Karena itu, gunakanlah pakaian yang kuat dan mudah kering, kalau bisa yang anti air.
Cara selanjutnya adalah dengan mengganti pakaian yang basah, sebab pakaian basah sangat mudah memicu hipotermia, maka sebisa mungkin ganti pakaian tersebut dengan yang kering.
Sebelum ganti pakaian dengan yang kering, keringkan dulu bada dengan lap kering atau kanebo.
Kanebo penting dalam pendakian, kaerna memiliki daya resap tinggi dan mudah diperas.
Selanjutnya, untuk menghindari hipotermia sebisa mungkin jangan tidur di perjalanan.
Tidur di tengah perjalanan dengan pakaian seadanya di tempat yang terbuka dan rawan hembusan angin kencang dapat memicu terkena hipotermia.
Yang tidak kalah penting, jaga perut supaya tetap terisi.
Ketika perut kosong, maka tubuh tidak akan punya energi untuk memanaskan tubuh.
Karena itu, usahakan membawa cemilan yang mengandung banyak kalori seperti cokelat, permen, biskuit, ata cemilan lainnya yang manis dan mengandung banyak kalori.
Apabila Anda adalah pendaki perempuan, pastikan ada perempuan lain dalam rombongan Anda.
Hal ini supaya ada teman perempuan lain yang dapat menolong Anda ketika mengalami hipotermia.
Cara mengatasi hipotermia
Pada korban yang sadarkan diri
- Bawa masuk ke dalam tenda, tujuannya untuk menjaganya dari angin yang berhembus.
- Ganti baju basah dengan pakaian kering, bantu korban dalam mengganti baju. Itulah mengapa dalam setiap pendakian, apabila Anda perempuan minimal ada perempuan lain yang ikut dalam rombongan Anda.
- Beri minuman hangat, seperti jahe atau cokelat.
- Beri makanan berkalori tinggi. Dalam kondisi darurat, pastikan Anda membawa makanan ringan manis yang cepat mengenyangkan seperti cokelat atau makanan berkalori tinggi lainnya.
- Hangatkan badan korban, misal dengan memakaikannya penutup kepala, jaket, kaos kaki, celana hangat, dan sleeping bag.

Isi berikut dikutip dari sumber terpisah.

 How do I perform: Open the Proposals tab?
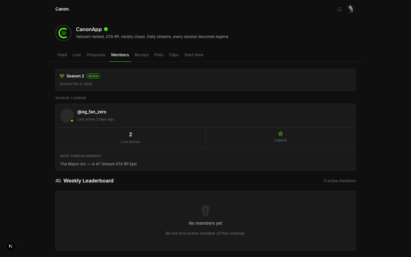pyautogui.click(x=96, y=55)
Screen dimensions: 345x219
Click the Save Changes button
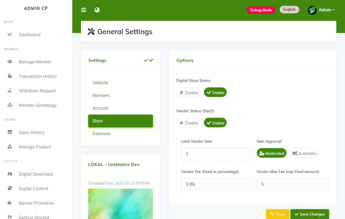(x=309, y=214)
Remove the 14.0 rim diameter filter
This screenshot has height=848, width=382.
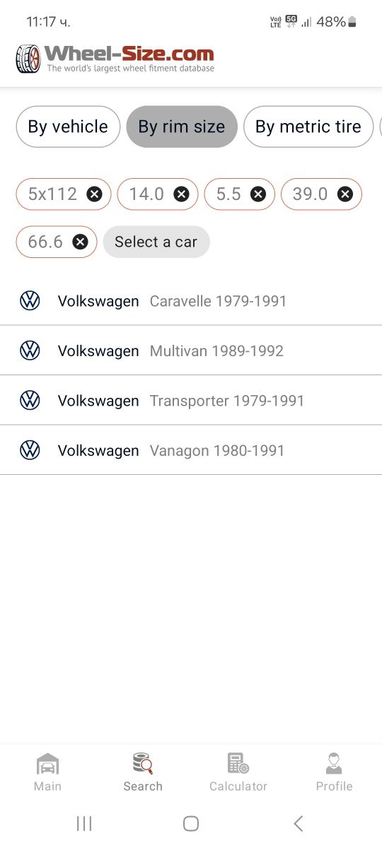coord(181,194)
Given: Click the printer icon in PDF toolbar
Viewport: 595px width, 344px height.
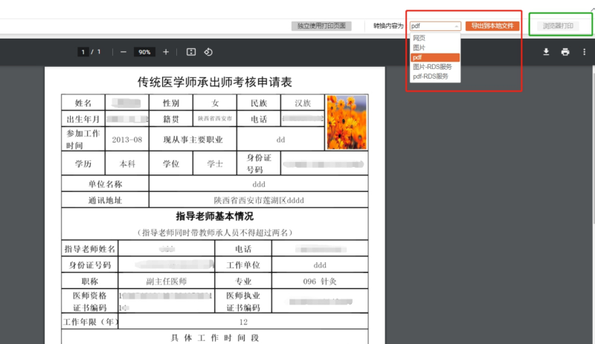Looking at the screenshot, I should point(565,52).
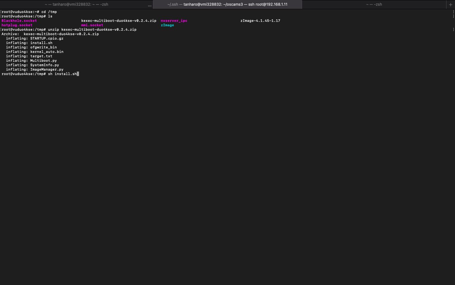The width and height of the screenshot is (455, 285).
Task: Click the magenta nxserver_ipc entry
Action: [x=174, y=21]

- Apabila memungkinkan, buatlah api di luar tenda dan arahkan panas apinya ke dalam tenda.
Pada korban yang tidak sadarkan diri
- Pertama sama dengan cara di atas, bawa korban ke dalam tenda.
- Kemudian ganti pakaian yang basah secara perlahan dan tidak terburu-buru.
- Masukkan korban ke dalam sleeping bag untuk menjaga panas tubuh yang tersisa tidak mudah lepas begitu saja.
- Selanjutnya berbagi panas tubuh, bisa dengan memegang tangan, menggosok wajah, atau telapak kakinya. Bisa juga dengan memeluk korban. Hal ini karena panas tubuh akan mudah berpindah ketika kulit bertemu dengan kulit, namun pastikan dilakukan tanpa melanggar etika.
- Terakhir adalah sadarkan korban dengan menepuk-nepuk pipi atau dengan memanggil namanya. Ketika korban sadar, lakukan langkah penanganan hipotermia pada korban yang sadar seperti yang sudah dijelaskan di atas.